European Defence Fund
In his political guidelines in June 2014, President Juncker made strengthening European citizens’ security a priority. He announced the creation of a European Defence Fund in his 2016 State of the Union address. An agreement has now been found on the following key elements:
- The Fund will provide support all along the industrial development lifecycle, from research to prototype development up to certification.
- The Fund will finance collaborative research projects mainly through grants.
- Beyond the research and design phase, where up to 100% funding is possible, the EU budget will be available to complement Member States’ investment by co-financing costs for prototype development (up to 20%) and the ensuing testing, qualification and certification actions (up to 80%).
- The Fund will provide incentives for projects with cross-border participation of the many SMEs and mid-caps in the defence supply chain by providing higher financing rates.
- Projects in the context of Permanent European Structured Cooperation (PESCO) may, if eligible, receive an additional co-financing bonus of 10%, but funding is not automatic.

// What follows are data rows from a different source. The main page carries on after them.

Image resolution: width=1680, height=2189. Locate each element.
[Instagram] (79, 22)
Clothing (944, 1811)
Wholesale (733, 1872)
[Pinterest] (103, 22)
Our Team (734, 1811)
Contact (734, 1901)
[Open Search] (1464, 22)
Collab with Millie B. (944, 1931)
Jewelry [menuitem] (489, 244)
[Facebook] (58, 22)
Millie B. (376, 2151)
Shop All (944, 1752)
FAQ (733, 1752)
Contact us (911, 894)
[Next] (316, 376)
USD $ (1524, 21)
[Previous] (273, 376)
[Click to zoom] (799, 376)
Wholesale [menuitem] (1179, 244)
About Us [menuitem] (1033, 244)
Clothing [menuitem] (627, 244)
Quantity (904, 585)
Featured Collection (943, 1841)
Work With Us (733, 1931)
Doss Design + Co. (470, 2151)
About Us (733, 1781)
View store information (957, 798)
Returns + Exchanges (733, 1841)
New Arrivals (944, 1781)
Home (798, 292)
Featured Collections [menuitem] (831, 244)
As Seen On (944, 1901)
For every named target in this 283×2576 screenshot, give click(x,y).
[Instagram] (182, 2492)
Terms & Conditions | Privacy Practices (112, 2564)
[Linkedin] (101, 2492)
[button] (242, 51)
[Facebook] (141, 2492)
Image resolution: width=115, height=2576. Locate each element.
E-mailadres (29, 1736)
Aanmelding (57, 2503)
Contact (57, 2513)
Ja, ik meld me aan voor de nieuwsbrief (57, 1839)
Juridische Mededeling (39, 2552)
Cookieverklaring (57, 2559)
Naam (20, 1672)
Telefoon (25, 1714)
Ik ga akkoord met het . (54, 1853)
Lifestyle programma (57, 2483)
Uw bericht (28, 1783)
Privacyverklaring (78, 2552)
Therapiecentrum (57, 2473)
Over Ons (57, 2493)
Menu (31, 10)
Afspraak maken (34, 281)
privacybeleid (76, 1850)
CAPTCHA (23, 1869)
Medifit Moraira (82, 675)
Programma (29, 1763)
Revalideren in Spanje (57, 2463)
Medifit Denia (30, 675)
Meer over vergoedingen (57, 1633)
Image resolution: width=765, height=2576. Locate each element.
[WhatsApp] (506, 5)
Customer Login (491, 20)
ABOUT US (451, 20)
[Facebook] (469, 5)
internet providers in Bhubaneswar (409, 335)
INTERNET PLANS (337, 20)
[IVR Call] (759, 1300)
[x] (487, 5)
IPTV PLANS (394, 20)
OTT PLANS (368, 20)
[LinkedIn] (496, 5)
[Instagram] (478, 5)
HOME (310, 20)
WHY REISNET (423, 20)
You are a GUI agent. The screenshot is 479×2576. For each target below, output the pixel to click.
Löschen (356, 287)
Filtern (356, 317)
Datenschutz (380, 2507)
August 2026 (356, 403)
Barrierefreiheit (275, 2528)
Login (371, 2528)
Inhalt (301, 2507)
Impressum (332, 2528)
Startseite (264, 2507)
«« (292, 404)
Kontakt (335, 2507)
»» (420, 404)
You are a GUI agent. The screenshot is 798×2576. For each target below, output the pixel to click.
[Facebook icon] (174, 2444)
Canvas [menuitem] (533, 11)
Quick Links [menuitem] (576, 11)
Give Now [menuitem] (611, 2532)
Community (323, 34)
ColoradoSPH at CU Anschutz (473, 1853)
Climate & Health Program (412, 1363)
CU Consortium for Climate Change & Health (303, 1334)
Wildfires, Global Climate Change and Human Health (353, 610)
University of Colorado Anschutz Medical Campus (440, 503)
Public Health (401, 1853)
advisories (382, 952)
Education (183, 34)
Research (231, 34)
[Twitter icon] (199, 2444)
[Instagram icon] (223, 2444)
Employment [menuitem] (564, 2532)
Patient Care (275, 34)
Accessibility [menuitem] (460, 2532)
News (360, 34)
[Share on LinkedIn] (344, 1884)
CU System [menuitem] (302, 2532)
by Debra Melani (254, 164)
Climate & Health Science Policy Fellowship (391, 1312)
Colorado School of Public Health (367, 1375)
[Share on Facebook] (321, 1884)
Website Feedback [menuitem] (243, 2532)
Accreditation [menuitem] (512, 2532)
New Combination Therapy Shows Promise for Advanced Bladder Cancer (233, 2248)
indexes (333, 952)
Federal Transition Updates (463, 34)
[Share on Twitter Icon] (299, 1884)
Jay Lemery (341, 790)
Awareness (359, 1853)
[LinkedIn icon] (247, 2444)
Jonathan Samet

- Projects will be defined in line with defence priorities agreed by Member States within the framework of the Common Foreign and Security Policy, and in particular in the context of the Capability Development Plan (CDP), but regional and international priorities, such as in the framework of NATO, can also be taken into account.
- Only collaborative projects involving at least three eligible entities from at least three Member States or associated countries are normally eligible.
- At least 4% and up to 8% of the budget will be allocated to disruptive, high-risk innovation that will boost Europe’s long-term technological leadership and defence autonomy.
- In principle only entities established in the EU or associated countries and not controlled by third countries or their legal entities are eligible for funding.
The preliminary political agreement reached on all the funding programmes mentioned above by the European Parliament, Council and Commission in the so-called trilogue negotiations is now subject to formal approval by the European Parliament and Council. The budgetary aspects are subject to the overall agreement on the EU’s next long-term budget, proposed by the Commission in May 2018.